- What is needed: Reproduce every line of the records below word for word, leaving out the pictures.

- Raw records:
----

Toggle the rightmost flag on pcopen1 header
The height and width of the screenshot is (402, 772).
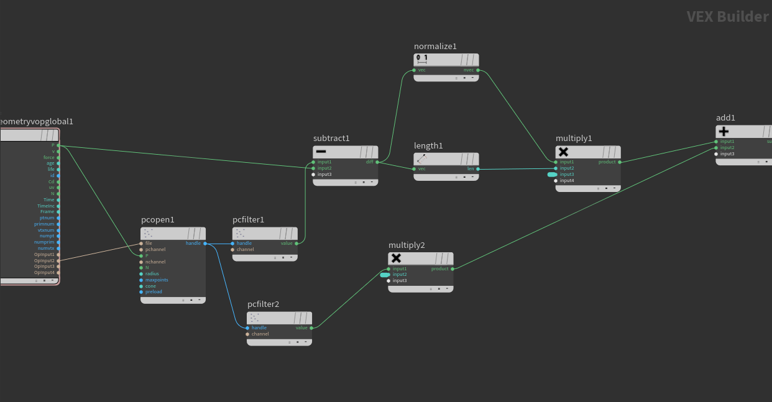[201, 233]
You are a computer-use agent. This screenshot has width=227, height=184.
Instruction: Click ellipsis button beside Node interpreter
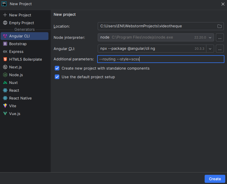(x=220, y=37)
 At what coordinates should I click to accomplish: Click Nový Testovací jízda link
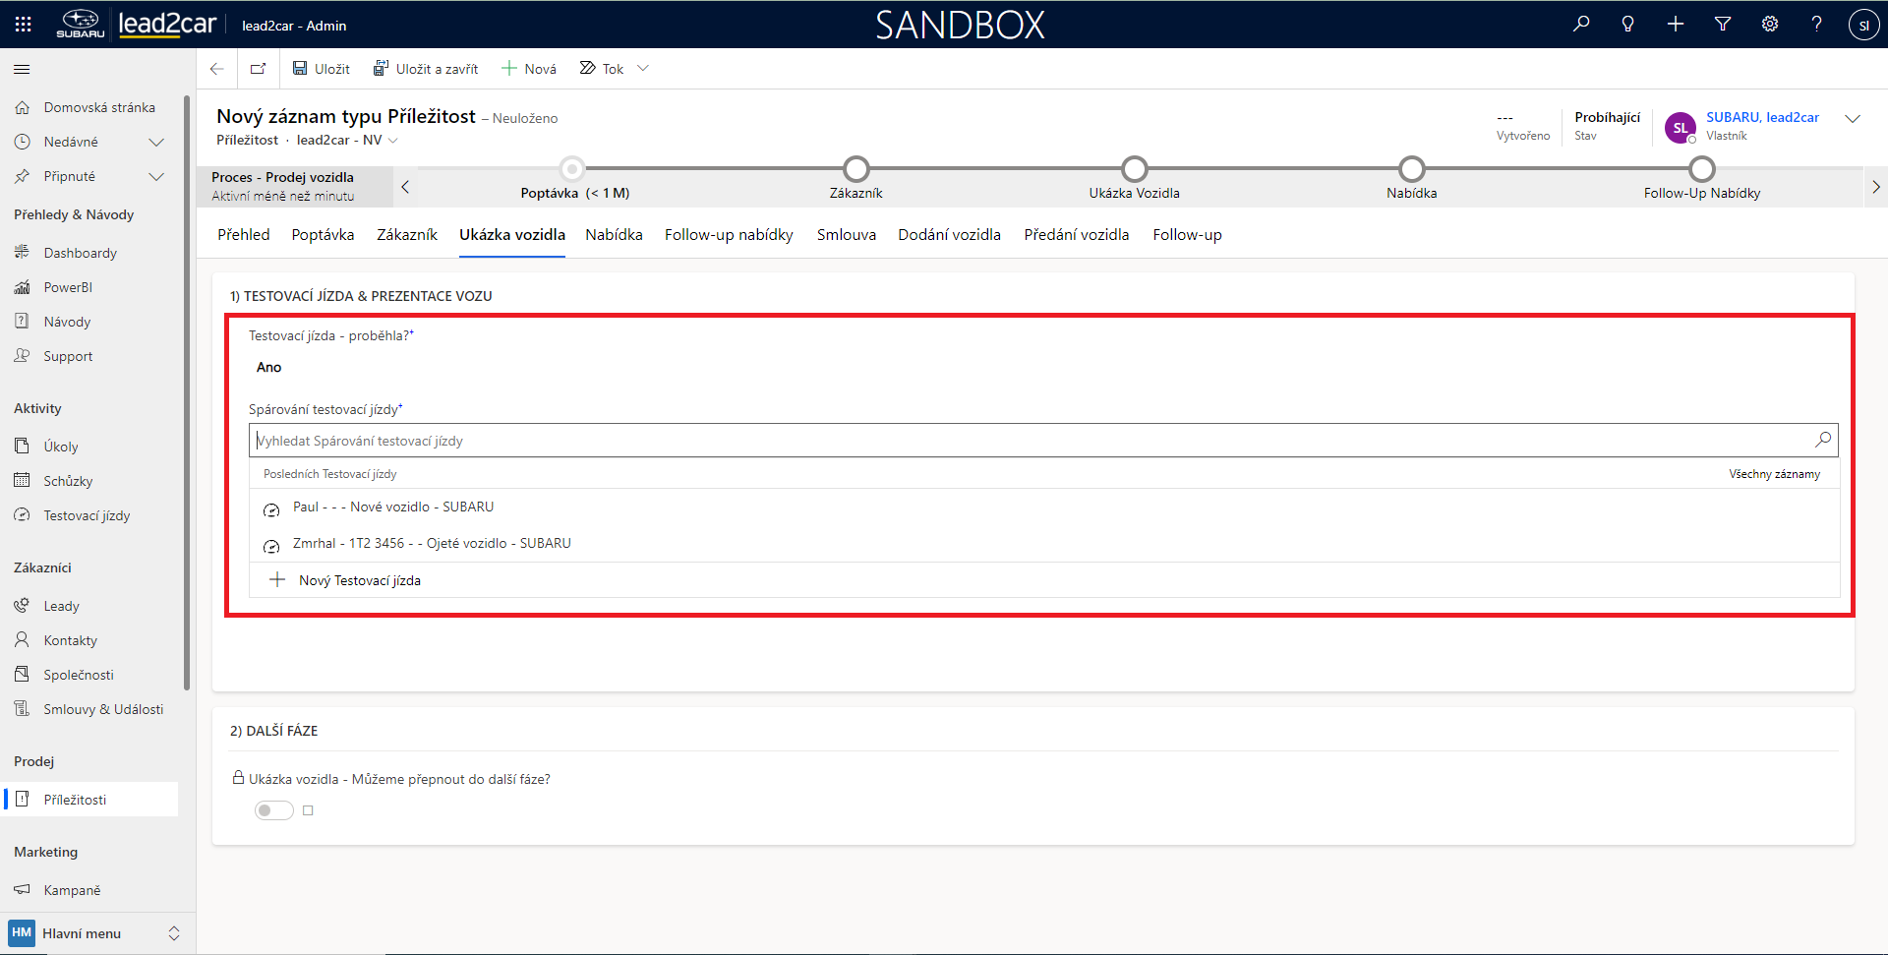359,581
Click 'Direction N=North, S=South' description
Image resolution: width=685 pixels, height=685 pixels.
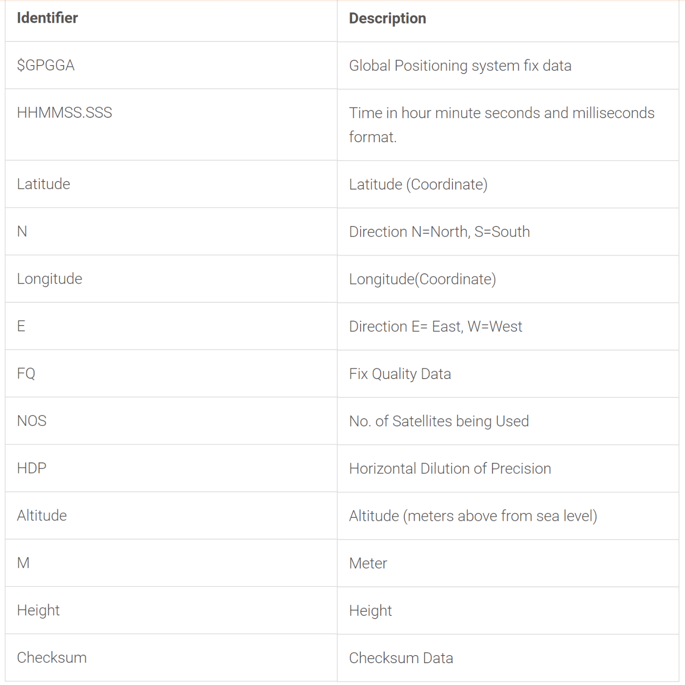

----

- Answer for this exercise:
Toggle the rightmost flag on pcopen1 header
The height and width of the screenshot is (402, 772).
[201, 233]
You are a computer-use agent. This screenshot has width=227, height=184.
Instruction: Click ellipsis button beside Node interpreter
(x=220, y=37)
 At what coordinates should I click to accomplish: Click Nový Testovací jízda link
359,581
Click 'Direction N=North, S=South' description
Image resolution: width=685 pixels, height=685 pixels.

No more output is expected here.